Lincoln Legacy Lecture Considers Illinois’ History as a Slave State

Photographs courtesy of Giang Nguyen


More than 90 Springfield community members packed into the Student Union Ballroom on Thursday, Oct. 18 for the 16th annual Lincoln Legacy Lectures. Scholars delivered a presentation on the Lincoln-Douglas debates of 1858, largely concerning the issue of slavery. 

The lecture series emphasizes topics that “both engaged Abraham Lincoln and the citizens of his era and remain timely today.” This is the first year it was sponsored by the newly-formed University of Illinois Springfield Center for Lincoln Studies. 

Roger Bridges, former head of the Lincoln Legal Papers, opened the discussion by accounting the darker side of Illinois history during Lincoln’s time. 

When Illinois land became part of the Northwest Territory in 1787, the Northwest Ordinance outlawed slavery–but that only meant no new slaves could be introduced, Bridges said, while existing ones could remain enslaved.  

The Ordinance also allowed for so-called “voluntary” or indentured servitude, in which  a black person could “contract” to work for a white person for a certain period of time, sometimes as long as 99 years. According to Bridges, this system was just slavery under a different name. He estimates there were between 900 and 1,100 servants and slaves in Illinois during this time. 

Illinois’ first Constitution allowed involuntary servitude as a form of criminal punishment, as well as legalized use of slavery in downstate salt mines. After the Constitution was created, the  state legislature passed “black laws” meant to discourage an influx of African Americans, Bridges stated. 

Under those laws, black people travelling through Illinois could be arrested, fined and ultimately auctioned if they stayed in the state for more than 10 days, according to Bridges. Free blacks were required to carry their certificates of freedom at all times. They were not allowed to vote, hold office, or testify in court, nor were they allowed to marry interracially or fight in the militia. 

Those laws persisted until shortly after Lincoln penned the Emancipation Proclamation in 1865.  

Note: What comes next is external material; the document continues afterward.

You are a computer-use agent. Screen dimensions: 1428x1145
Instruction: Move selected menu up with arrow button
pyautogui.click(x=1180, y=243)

Next to speak was Dr. Graham Peck, professor of history at Saint Xavier University. Peck’s award-winning book, “Making an Antislavery Nation: Lincoln, Douglas, and the Battle over Freedom,” was published by the University of Illinois Press last year. 

According to Peck, slavery took center stage during the Lincoln-Douglas debates because the nation was facing a battle over the meaning of freedom. 

Under the Southern definition, Peck said, slavery bolstered freedom. 

“Slavery made possible the economic [and political] opportunities for white men,” he said. “Slavery was not alien to freedom. It was part of it.” 

Northern states viewed freedom  as “conjoining personal independence and national progress,” Peck said. Those who are considered “free” are able to pursue economic and moral development, and benefit the broader community. 

Lincoln and Douglas came to represent these opposed definitions. According to Beck, Douglas never overtly endorsed slavery, but thought it should be the right of individual states to decide whether or not to allow it. Douglas has been documented as saying: ”Whether slavery be a burden or a curse, the responsibility is yours.”  

The push for true abolition of slavery in Illinois was facilitated by two factors, Peck said: anti-slavery advocacy both from within and outside of Illinois, and an out-migration of people who did not want to live in a slave state. 

In what Peck describes as “the most dramatic demonstration by Democrats in U.S. history,” those opposed to slavery congealed into the Republican Party, lead by Lincoln. 

During the debates, Douglas suggested that the nation could exist forever fighting over free and slave states. 

“Whatever our problems are now, that would be much worse,” Peck said.